Wow -- haven't blogged in a week. I've been busy dancing and writing. My dance teacher started a cardio dance class that I enjoy -- and need -- but it takes up two of my morning "free periods" each week. And I've been writing dramas: skits for church services in the next couple months AND finishing up "Pilgrim's Progress" for the homeschoolers, who audition next week.
But I haven't been too busy to watch American Idol. :) I'm really going to try hard not to get so hooked on it this year, but with my girls watching it all the time, that may be difficult.
These early rounds aren't as addicting to me as the later ones are, probably because I haven't become attached to anybody yet. Keith, on the other hand, thinks the early rounds, with the really bad singers, are the only interesting thing about the show. They can be entertaining, for sure, but I also hate to see people being crushed and made a fool of, even if they're making fools of themselves.
I read that the auditions in front of the judges which we see on television only come after two or three other rounds of auditions in front of producers. When these people are called in to sing in front of the judges, they are told, "Some of you are here because you're really good; some of you are here because you're really bad." Apparently they're not told which category they belong in, and judging from some of their reactions, many of them are quite mistaken in their assumptions.
That's one of the fascinating things to me about these early rounds -- how so many of these people are so dreadfully deceived about their abilities. I mean, to be that bad, and to honestly think you were called to audition because you were among the cream of the crop . . . how can one be SO very self-unaware?
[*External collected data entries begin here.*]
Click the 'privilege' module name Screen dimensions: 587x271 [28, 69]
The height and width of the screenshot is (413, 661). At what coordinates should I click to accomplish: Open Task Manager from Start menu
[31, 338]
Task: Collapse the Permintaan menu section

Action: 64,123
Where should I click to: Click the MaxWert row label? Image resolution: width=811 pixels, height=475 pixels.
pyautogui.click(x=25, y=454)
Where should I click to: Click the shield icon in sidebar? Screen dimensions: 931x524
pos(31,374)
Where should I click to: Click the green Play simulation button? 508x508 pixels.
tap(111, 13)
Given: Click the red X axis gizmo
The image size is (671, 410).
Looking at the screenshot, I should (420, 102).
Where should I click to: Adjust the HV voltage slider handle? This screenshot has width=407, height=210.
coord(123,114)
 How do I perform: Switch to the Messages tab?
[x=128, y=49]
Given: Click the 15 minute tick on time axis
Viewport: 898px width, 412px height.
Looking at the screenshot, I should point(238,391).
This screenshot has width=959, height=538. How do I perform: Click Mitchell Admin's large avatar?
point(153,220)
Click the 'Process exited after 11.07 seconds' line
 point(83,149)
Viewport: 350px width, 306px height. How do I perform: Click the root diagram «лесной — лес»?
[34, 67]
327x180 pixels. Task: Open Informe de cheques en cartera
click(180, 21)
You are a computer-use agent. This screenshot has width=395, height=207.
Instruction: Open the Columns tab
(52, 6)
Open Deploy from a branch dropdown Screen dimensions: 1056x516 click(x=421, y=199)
Personally, I don't think I would ever be in that position. I doubt my abilities all the time. Even when I have a lot of people praising my skills in an area, I always suspect that they're just being nice . . or that they don't really know what they're talking about. Any REAL actor would do a Simon-Cowell-eye-roll at me on stage. Any REAL teacher would give me the Kara-DioGuardi-"sweetie-I'm-sorry"-brush-off. Any REAL writer would do the Randy-Jackson-"for-me-for-you-naw-man" response, even if he had "mad love" for me.
I'm trying to decide if this attitude of mine shows appropriate humility or inappropriate diffidence. If it has served me well or held me back. I know that it has taught me over the years to not expect profuse praise, so I don't make it my ultimate ambition to get that praise -- which is good. But it may have also kept me from taking some risks that I thought I wasn't up for.
Hmm. I'll have to watch that in myself this year.